© Электронная версия книги подготовлена компанией ЛитРес ()
«„Фантастическія сцены“ Гауптмана, постановкой которыхъ публика обязана „Литературно-артистическому кружку“, произвели давно уже не бывалый эффектъ и въ печати, и въ обществѣ. Явились, какъ водится, страстные поклонники и не менѣе ожесточенные враги, одни ничего не видѣли, кромѣ выдающихся достоинствъ, другіе, напротивъ, – указывали только недостатки. Общій отзывъ, однако, въ пользу „Ганнеле“, и большинство публики признало ее пьесой интересной и трогательной, хотя для многихъ и непонятной…»
Произведение дается в дореформенном алфавите.
© Электронная версия книги подготовлена компанией ЛитРес ()
«Фантастическія сцены» Гауптмана, постановкой которыхъ публика обязана «Литературно-артистическому кружку», произвели давно уже не бывалый эффектъ и въ печати, и въ обществѣ. Явились, какъ водится, страстные поклонники и не менѣе ожесточенные враги, одни ничего не видѣли, кромѣ выдающихся достоинствъ, другіе, напротивъ, – указывали только недостатки. Общій отзывъ, однако, въ пользу «Ганнеле», и большинство публики признало ее пьесой интересной и трогательной, хотя для многихъ и непонятной.

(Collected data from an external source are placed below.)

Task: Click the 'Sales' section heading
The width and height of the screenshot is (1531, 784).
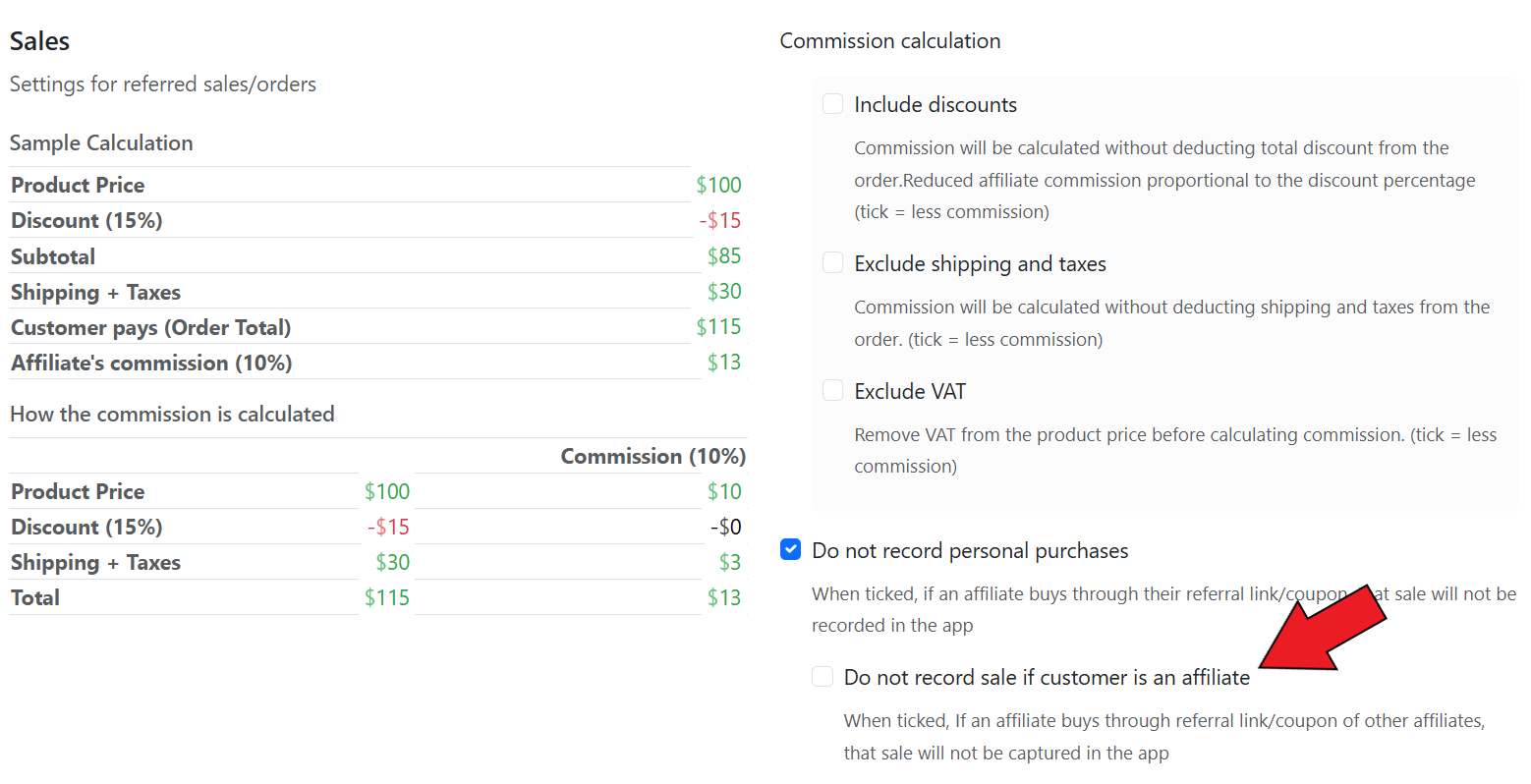Action: pyautogui.click(x=40, y=41)
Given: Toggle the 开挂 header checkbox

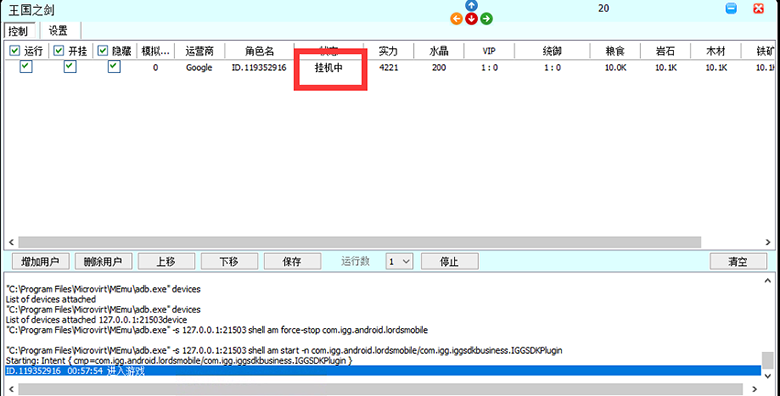Looking at the screenshot, I should (59, 51).
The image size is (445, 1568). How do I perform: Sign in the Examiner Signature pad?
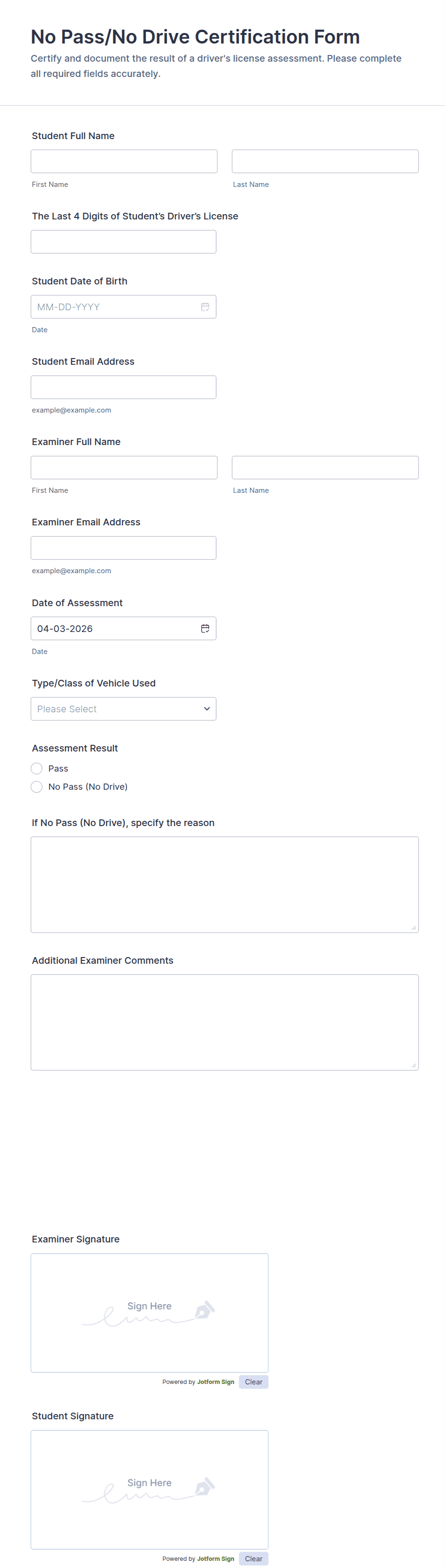149,1312
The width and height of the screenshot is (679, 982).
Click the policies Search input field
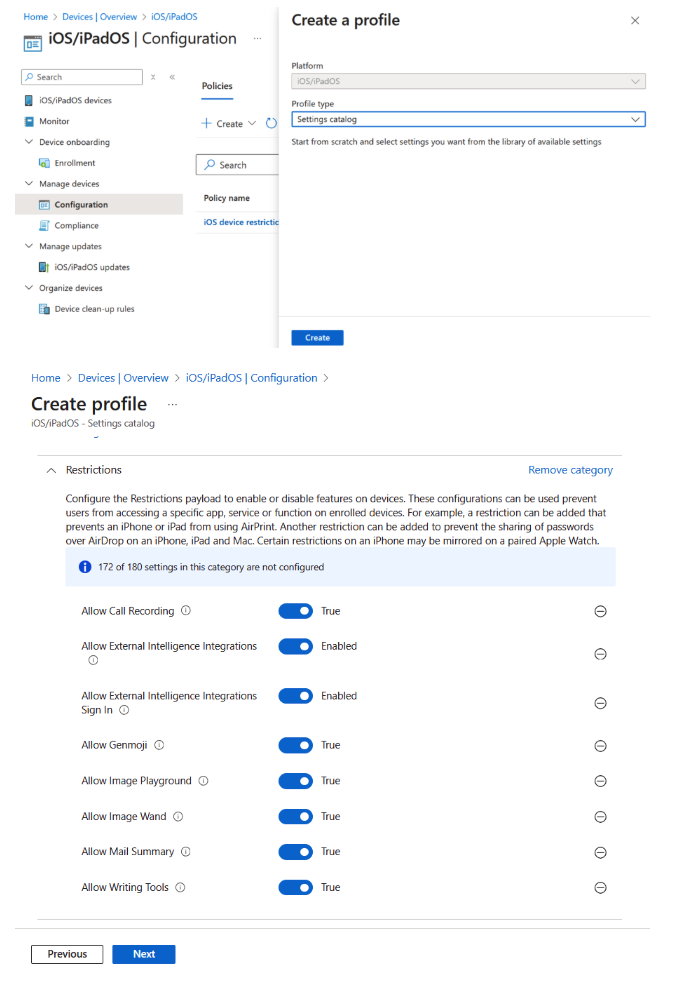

Между тѣмъ, «Ганнеле» – крайне незамысловатая вещь, можно сказать, примитивная по мотиву и очень простая по обработкѣ, какъ и все истинно прекрасное. Тема ея далеко не нова, и можно укаэать много высоко художественныхъ произведеній, одинаковыхъ съ ней по содержанію. Ее сравниваютъ съ прелестныыъ и трогательнымъ разсказомъ Достоевскаго «Мальчикъ y Христа на елкѣ», и съ полнымъ правомъ можно отнести ее къ циклу такъ называемыхъ, рождественскихъ разсказовъ, въ которыхъ фигурируютъ обыкновенно бѣдныя дѣти, погибающія при самой трогательной обстановкѣ. Лучшіе изъ этихъ разсказовъ принадлежатъ Диккенсу и Андерсену.
Дѣло не въ темѣ «Ганнеле», a въ ея обработкѣ, новой, оригинальной и несравненно болѣе глубокой, чѣмъ y Достоевскаго и y другихъ писателей.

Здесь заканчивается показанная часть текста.